The present disclosure addresses these and other needs of the prior art.

In aspects, the present disclosure provides an apparatus for controlling a flow of a fluid into a wellbore tubular in a wellbore. The apparatus may include a flow path configured to convey the fluid into a flow bore of the tubular, a first passage formed along the flow path, an annular space receiving the fluid from the first passage, and a second passage receiving fluid from the annular space. The first passage and/or the second passage may flow the fluid in an axial direction along the flow path. In one arrangement, the apparatus may include a sleeve. The first passage and the second passage may be formed in the sleeve. Also, the apparatus may include an enclosure that receives the sleeve. The annular space may be formed between the sleeve and the enclosure. In aspects, the first passage may include a first inlet configured to reduce a pressure of the fluid flowing through the first inlet. Also, the second passage may include a second inlet configured to reduce a pressure of the fluid flowing through the second inlet. Either or both of the first passage and the second passage may include a bore. In aspects, either or both of the first passage and the second passage may include at least two parallel conduits. In embodiments, the first and the second passages may convey the fluid in a first axial direction, and the annular space may be configured to convey the fluid in a direction opposite to the first axial direction.
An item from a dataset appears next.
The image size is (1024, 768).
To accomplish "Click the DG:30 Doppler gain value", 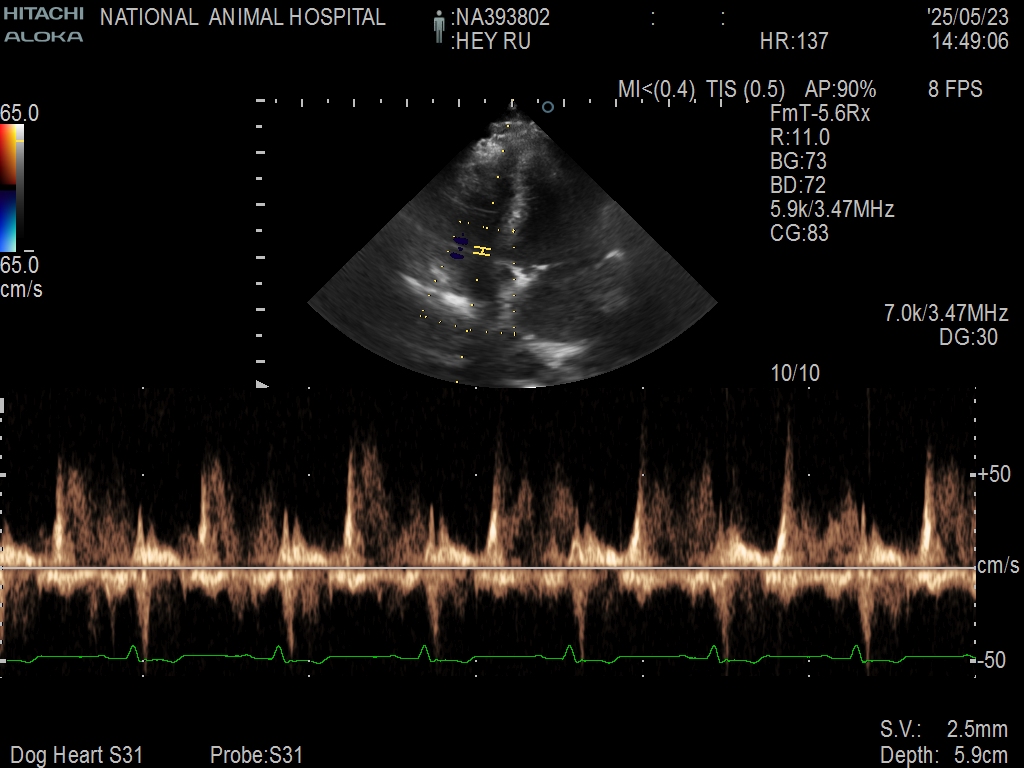I will [968, 338].
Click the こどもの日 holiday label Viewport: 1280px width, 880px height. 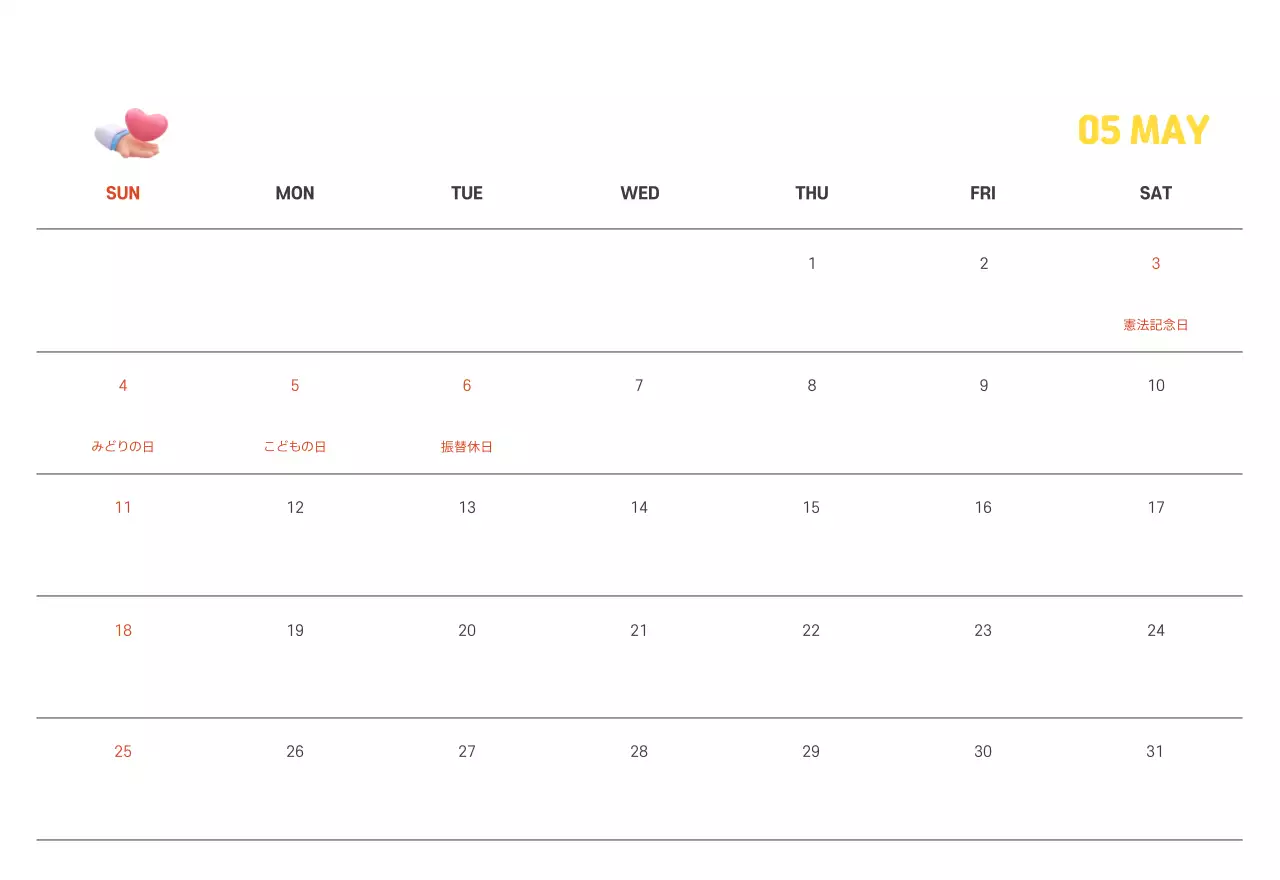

In aspects, the present disclosure provides an apparatus for controlling a flow of a fluid from a formation and into a wellbore tubular in a wellbore. The apparatus may include an enclosure, a tubular member disposed in the enclosure, an inflow passage formed in the tubular member, an annular space formed between the enclosure and the tubular member, and an outflow passage formed in the tubular member. The inflow passage may include an inlet configured to receive the fluid from an exterior of the enclosure and the annular space may be in fluid communication with the inflow passage. The outflow passage may include an inlet configured to receive the fluid from the annular space. In arrangements, the inflow passage and the outflow passage may be oriented parallel to one another. In aspects, the inflow passage may include a plurality of bores. Also, the outflow passage may include a plurality of bores. In arrangements, the inflow and outflow passages may convey the fluid in a first axial direction, and the annular space may convey the fluid in a direction opposite to the first axial direction. In aspects, the annular space may be defined by an inner surface of the enclosure and an outer surface of the sleeve.
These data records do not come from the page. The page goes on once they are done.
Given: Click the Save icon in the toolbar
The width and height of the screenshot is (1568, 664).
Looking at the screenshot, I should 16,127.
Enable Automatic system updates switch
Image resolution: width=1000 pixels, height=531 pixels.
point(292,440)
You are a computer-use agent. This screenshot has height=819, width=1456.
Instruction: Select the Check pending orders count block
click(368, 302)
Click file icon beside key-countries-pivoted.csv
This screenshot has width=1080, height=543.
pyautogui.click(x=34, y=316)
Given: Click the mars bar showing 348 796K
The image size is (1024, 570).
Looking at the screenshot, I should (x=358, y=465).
In aspects, the present disclosure provides a method for controlling a flow of a fluid into a wellbore tubular in a wellbore. The method may include forming a flow path to convey the fluid into a flow bore of the wellbore tubular, flowing the fluid in a first direction along a first passage of the flow path, receiving the fluid from the first passage in an annular space; flowing the fluid along the annular space, directing the fluid from the annular space into a second passage of the flow path, and flowing the fluid in the first direction along the second passage. In embodiments, the first direction may have an axial component and the step of flowing the fluid along the annular space may include flowing the fluid in an axial direction opposite to the axial component of the first direction. In aspects, the method may include inducing a pressure drop in the fluid before flowing the fluid along the first passage. The method may also include inducing a pressure drop in the fluid while directing the fluid into a second passage. In arrangements, the first passage and the second passage of the flow path may be formed in a tubular member. Further, the annular space may be formed between the tubular member and an enclosure housing the sleeve.
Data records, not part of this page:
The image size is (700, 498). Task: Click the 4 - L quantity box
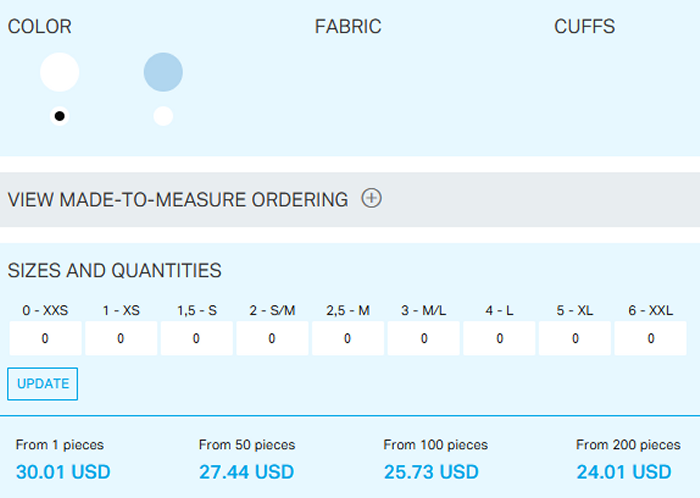pyautogui.click(x=499, y=339)

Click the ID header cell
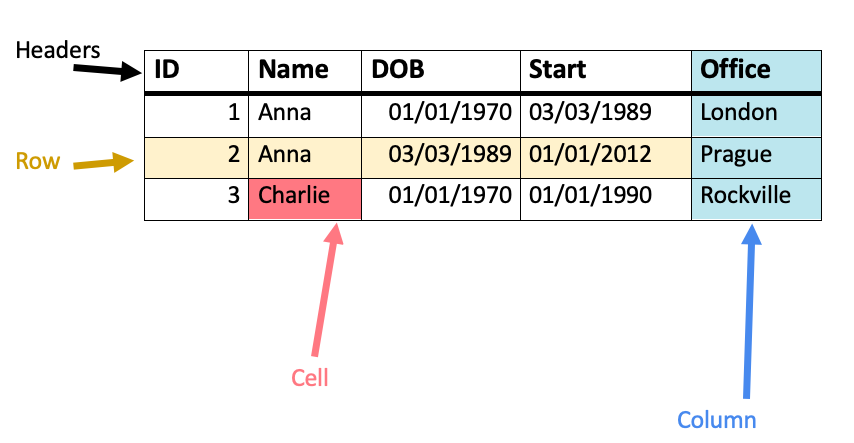(x=197, y=71)
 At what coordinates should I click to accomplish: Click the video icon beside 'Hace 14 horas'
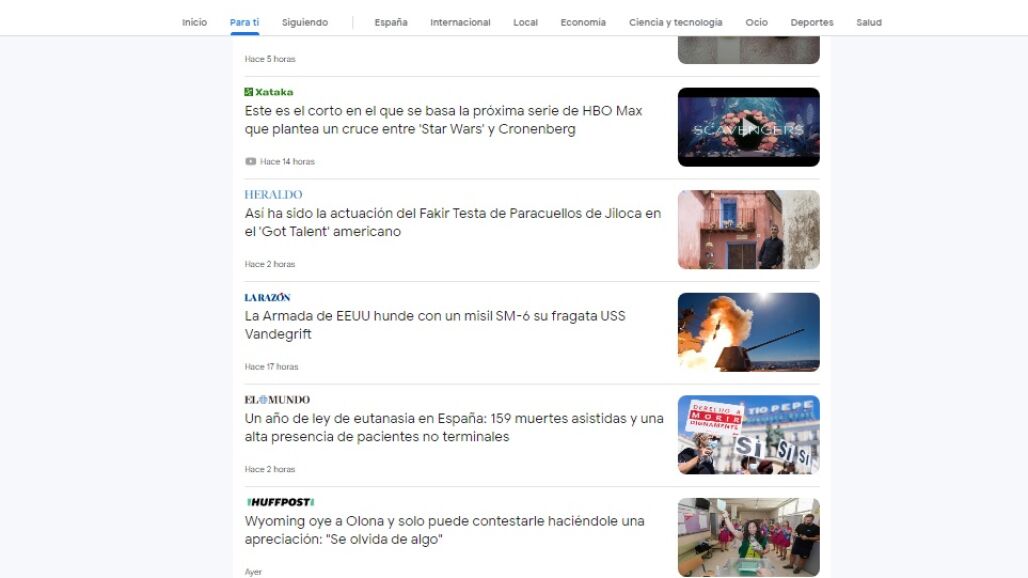[x=250, y=162]
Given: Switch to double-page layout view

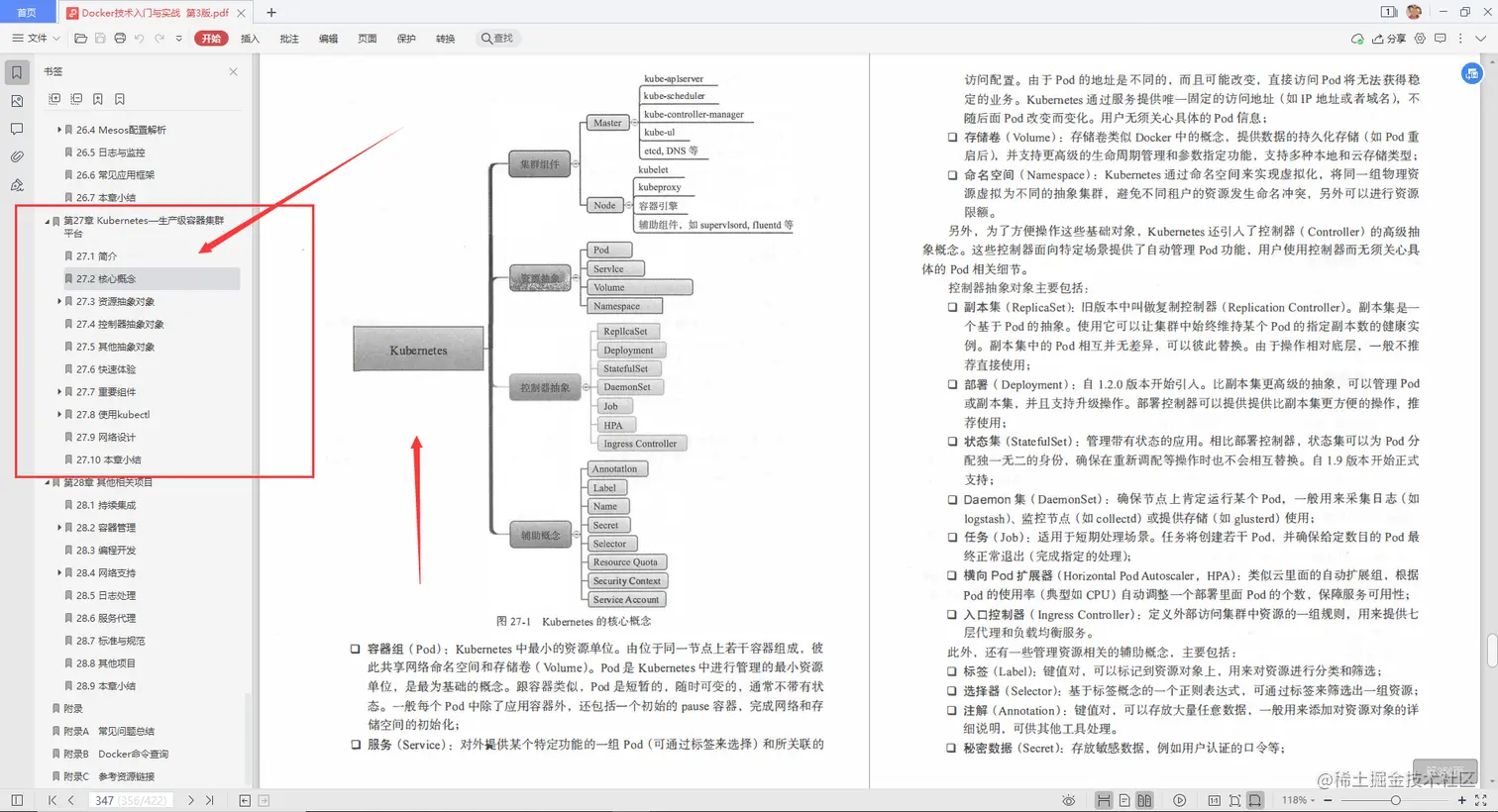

It should be understood that examples of the more important features of the disclosure have been summarized rather broadly in order that detailed description thereof that follows may be better understood, and in order that the contributions to the art may be appreciated. There are, of course, additional features of the disclosure that will be described hereinafter and which will form the subject of the claims appended hereto.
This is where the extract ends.